Through narrative saturation, regulatory pressure, and
alignment with capital, the media ensures that the public sphere remains
narrow, individualized, and emotionally charged but politically impotent. The
effect is subtle but decisive. People do not simply lose access to material
stability; they lose the legitimacy of their own worldview. Their ability to
describe the world in terms that make sense to them is delegitimized before it
can become politically actionable.
The domestic precariat now occupies the position of the
colonized subaltern. Their economic hardship is compounded by ontological
displacement: a sense that the world is no longer coherently narratable from
their point of view. They feel the incoherence before they can name it. And in
that epistemic void, the old social contract dissolves.
Under these conditions, alternative ontologies—mutualism,
decoloniality, ecological relationality, local sovereignty, new forms of
consciousness—are perceived as threats, not because they are dangerous in
themselves, but because they expose the narrowness of the dominant frame. They
reveal that the ontological perimeter around “reality” is politically
maintained. They show that the terrain of possibility is larger than the story
we are being told.
Yet this ontological occupation is not as stable as it
appears.
People sense the fracture. Precarity sharpens perception.

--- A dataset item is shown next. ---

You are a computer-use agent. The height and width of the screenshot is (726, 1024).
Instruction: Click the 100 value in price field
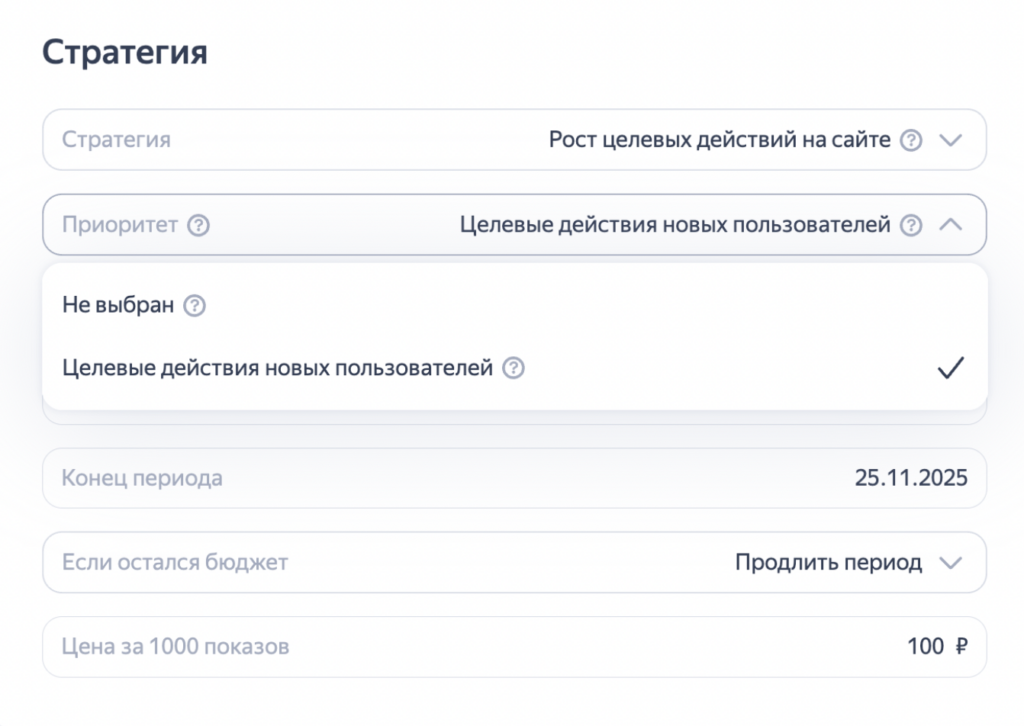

Climate destabilization amplifies ontological dissonance. AI enables
individuals to engage in accelerated autodidactic exploration, bypassing
traditional gatekeepers. The cracks are widening. New world-making efforts are
emerging from the margins—small coherence clusters in a landscape that is
otherwise fragmenting.
Perhaps that is the deeper task now—not to restore the old
social contract, which belonged to a geopolitical era that no longer exists,
but to cultivate alternative ontologies capable of grounding life in a rapidly
shifting world. To listen with the newly subalternized majority, just as
anthropologists once listened with the colonized, and recognize that their
struggle is not only material but ontological.
We are living through a reordering of the real. Naming it is
the first step. Reimagining it is the work ahead.